Stage IV: Severe endometriosis can be a devastating illness and is often associated with complete hysterectomy and removal of the ovaries to relieve symptoms. The extent of scarring obstructs one or both tubes.

Over the last thirty years, endometriosis has been diagnosed with ever-increasing frequency. It is also being seen in younger women today and tends to recur more rapidly after treatment. Over the same time, medical science has become ever more effective in identifying the condition and better at treating its devastating effects on fertility.

Factors Influencing Outcome Following Fertility Treatment

In cases of severe endometriosis, pelvic/tubal adhesions that interfere with egg transportation to the fallopian tube and/or ovarian "chocolate" endometriotic cysts (endometriomas) of the ovary certainly contribute to infertility. However, this does not explain the reduced fecundity (chance of conceiving) in women with mild to moderately severe endometriosis, where anatomical barriers to fertility are usually absent. We believe that the two key factors that explain the obstacles created by infertility are those related to its toxicity and its relationship with the immune system.

"Toxins" in the peritoneal fluid. "Toxins" that impair fertilization of the egg are present in the peritoneal secretions of most women who have endometriosis. Impaired fertilization is a feature of endometriosis regardless of its severity. This explains why women with endometriosis are about three times less likely to conceive per month of trying and why procedures such as intrauterine insemination do not substantially increase the chances of pregnancy over no treatment at all. It also explains why in vitro fertilization (which relies upon removing eggs through aspiration of the ovarian follicles before they can be affected by peritoneal toxins), by bypassing this handicap improves pregnancy rates dramatically, making it the treatment of choice for most endometriosis patients with infertility.

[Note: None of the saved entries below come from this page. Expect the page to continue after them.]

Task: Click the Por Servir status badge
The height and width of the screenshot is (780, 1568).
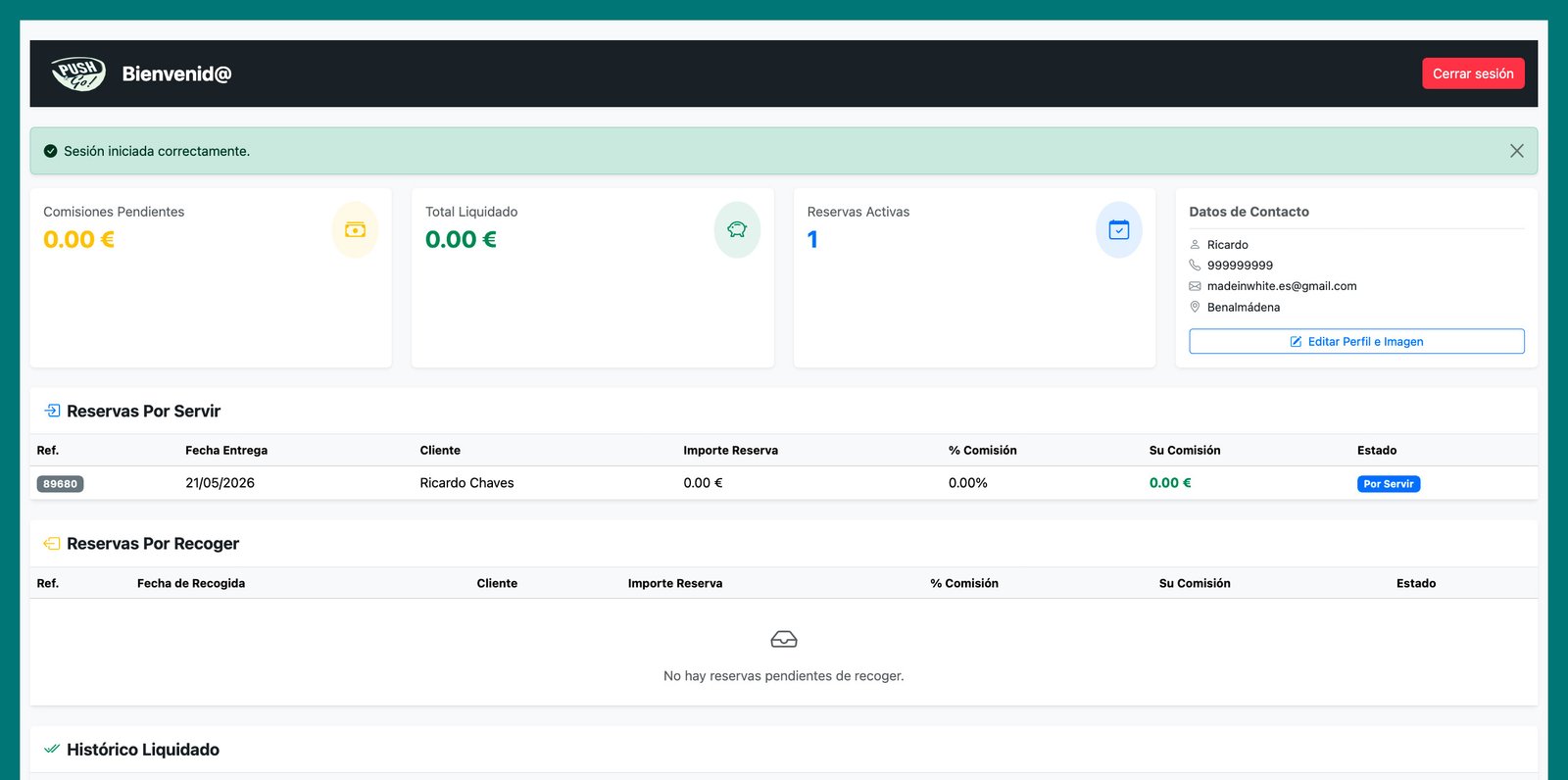Action: 1388,484
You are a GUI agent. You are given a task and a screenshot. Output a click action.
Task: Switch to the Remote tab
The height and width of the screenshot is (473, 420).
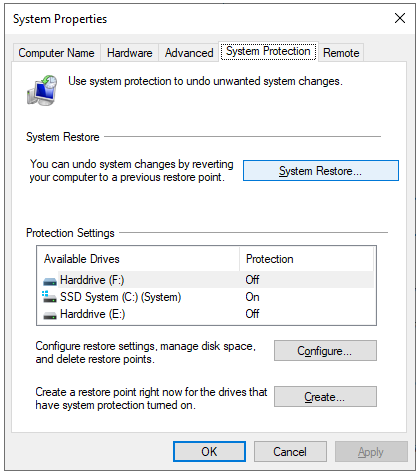pos(341,53)
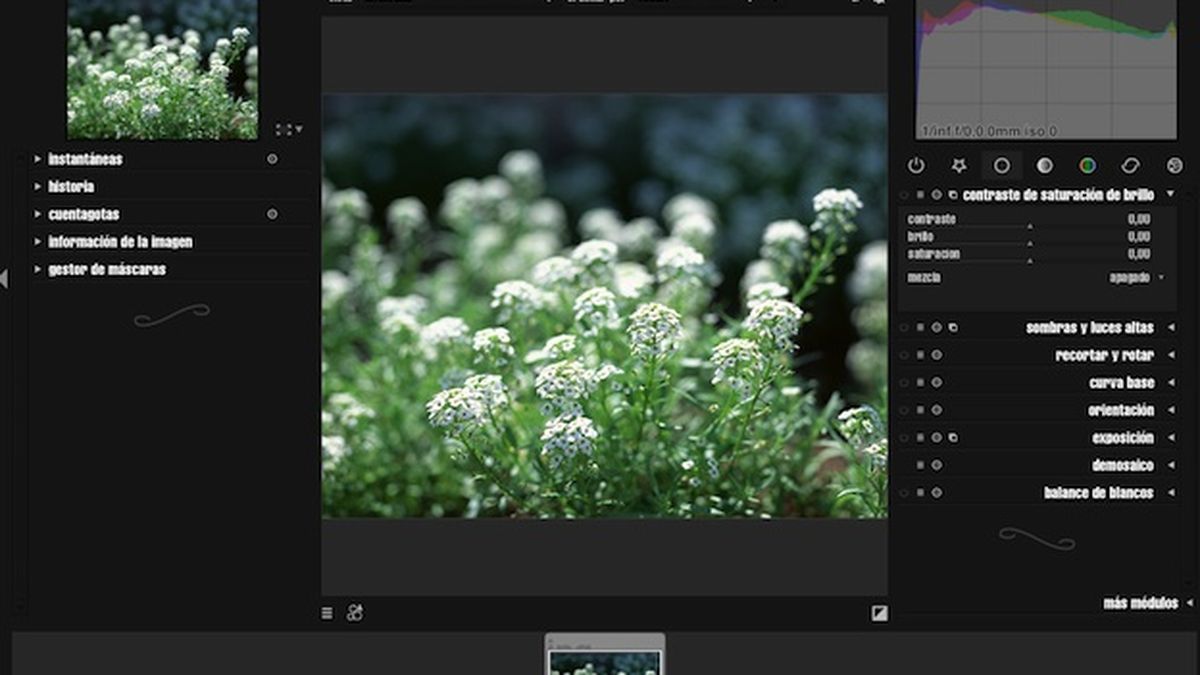Select the tone modules group icon
This screenshot has height=675, width=1200.
(1044, 164)

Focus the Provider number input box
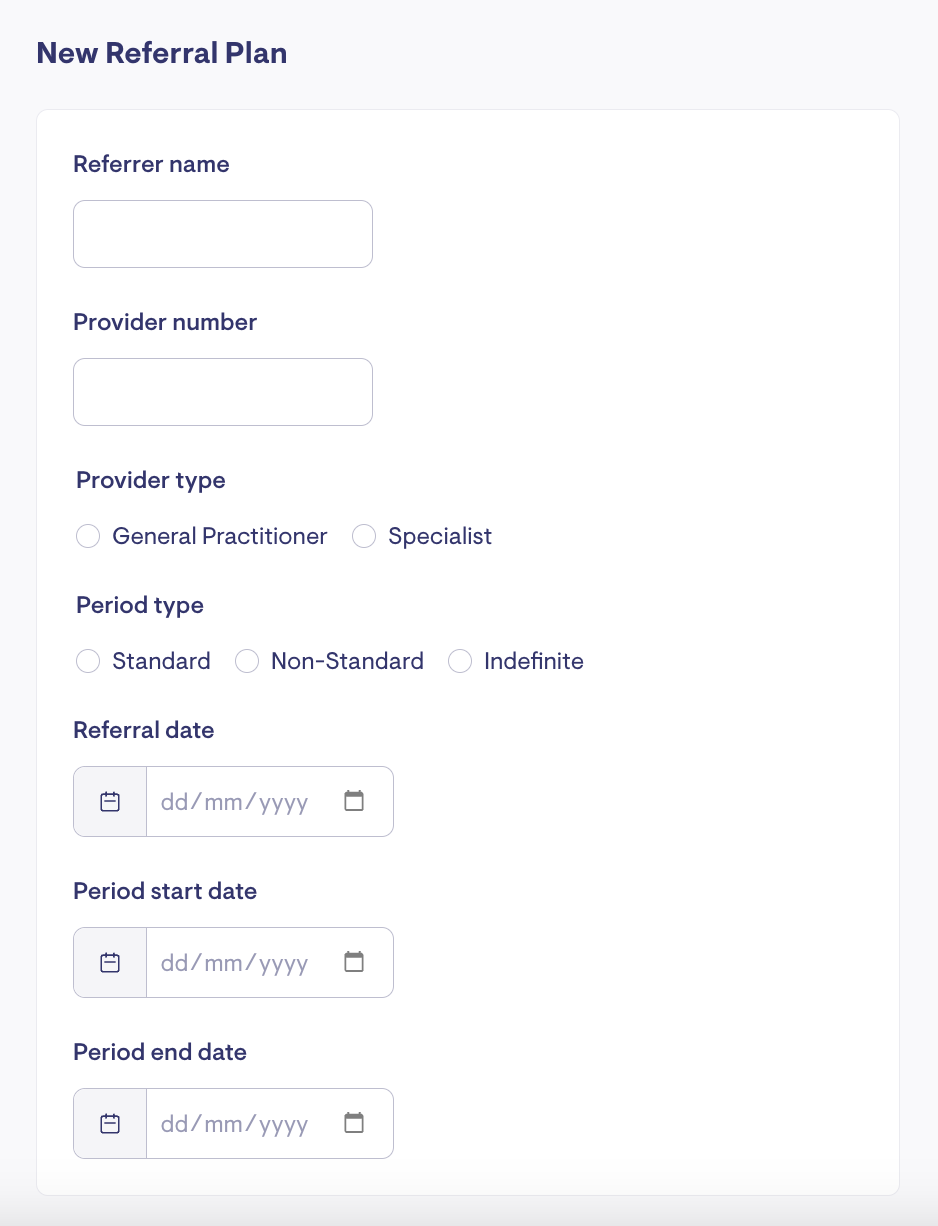coord(223,392)
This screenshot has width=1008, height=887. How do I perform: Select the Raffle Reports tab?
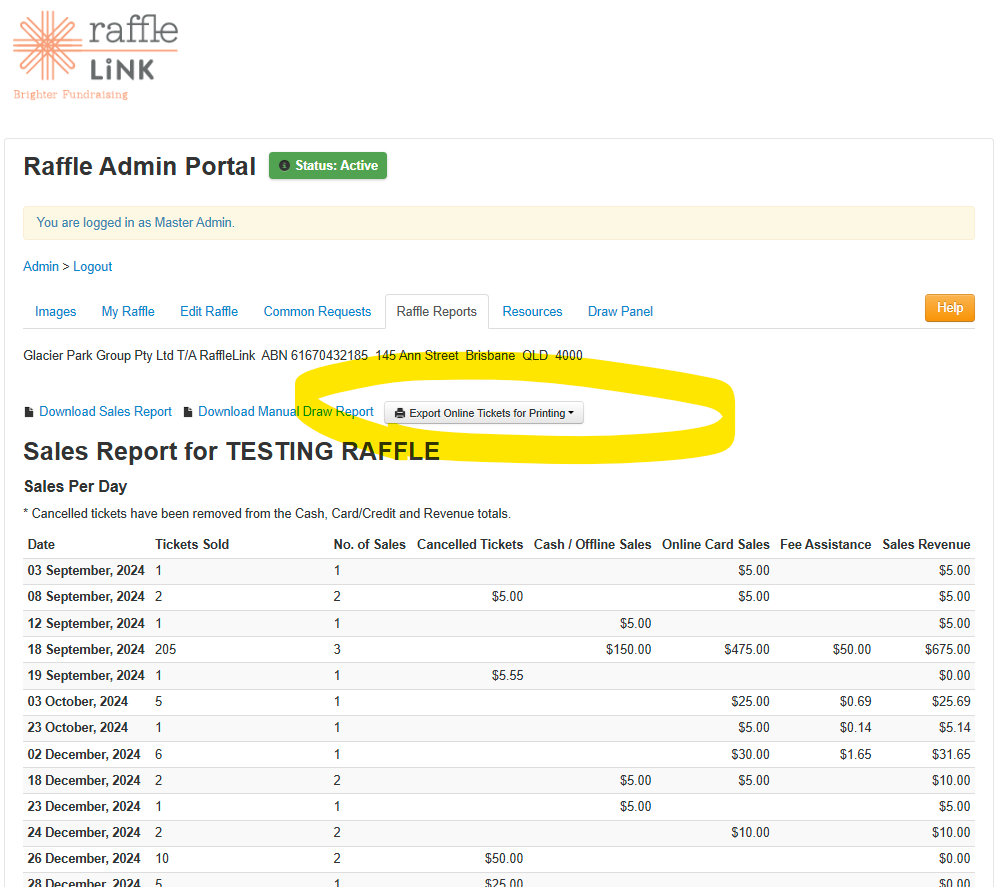(437, 311)
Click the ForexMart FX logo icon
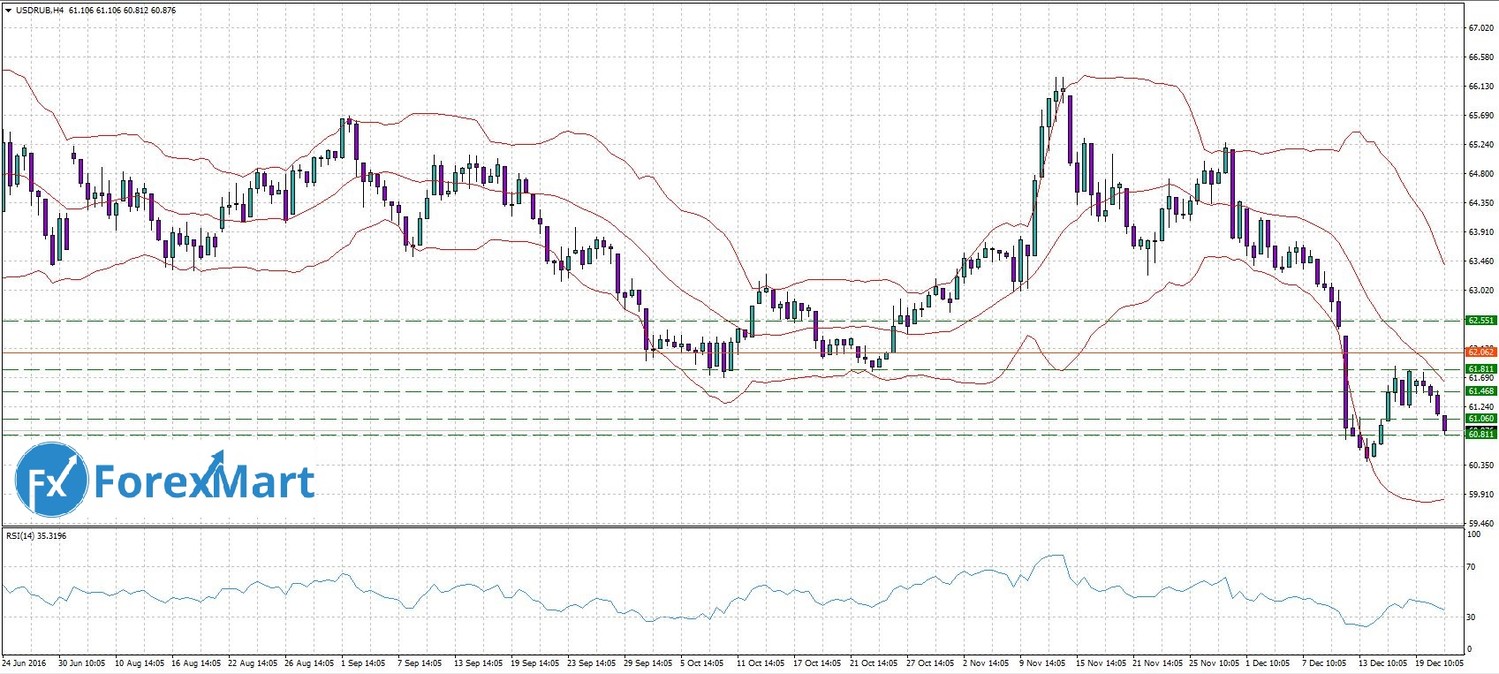This screenshot has width=1499, height=674. (52, 480)
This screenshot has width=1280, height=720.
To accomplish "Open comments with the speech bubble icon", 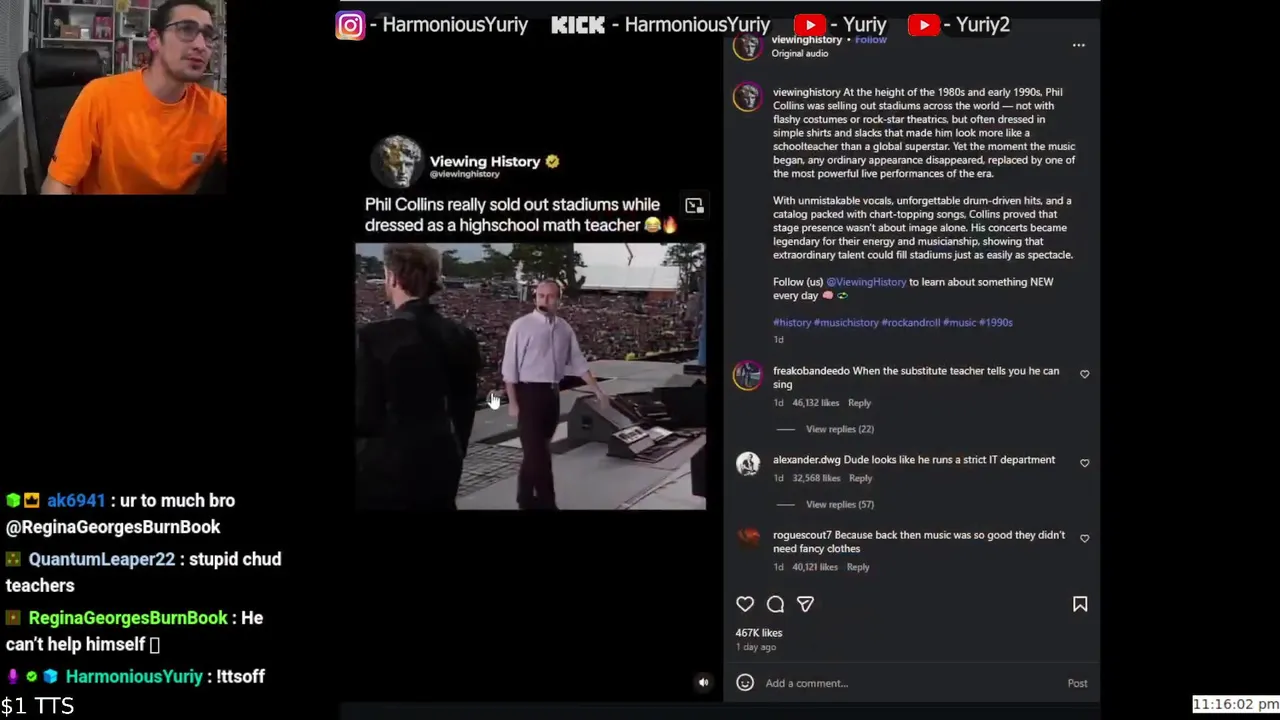I will coord(775,604).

The immunology connection. More than half of women with endometriosis (regardless of its severity) have immunologic implantation dysfunction. The most common of these involves the presence of antiphospholipid antibodies (APA) and about 2/5 of these APA+ women (i.e., 30% of all women with endometriosis) in addition have evidence of activated Natural Killer (NKa) cells in their uterine linings (endometria). It is this NKa activity that represents the most significant reason for immunologic implantation dysfunction in women with endometriosis. The exact reason for the NKa in women with endometriosis remains at best speculative. If present, NKa usually leads to destruction of the embryo's implanting "root system" (the trophoblast), leading to early rejection of the embryo even before there is clinical evidence of a pregnancy. In fact, in most such cases the woman will not even know that she in fact had a "mini-miscarriage".  Less often, the damaged embryo miscarries early in the first trimester.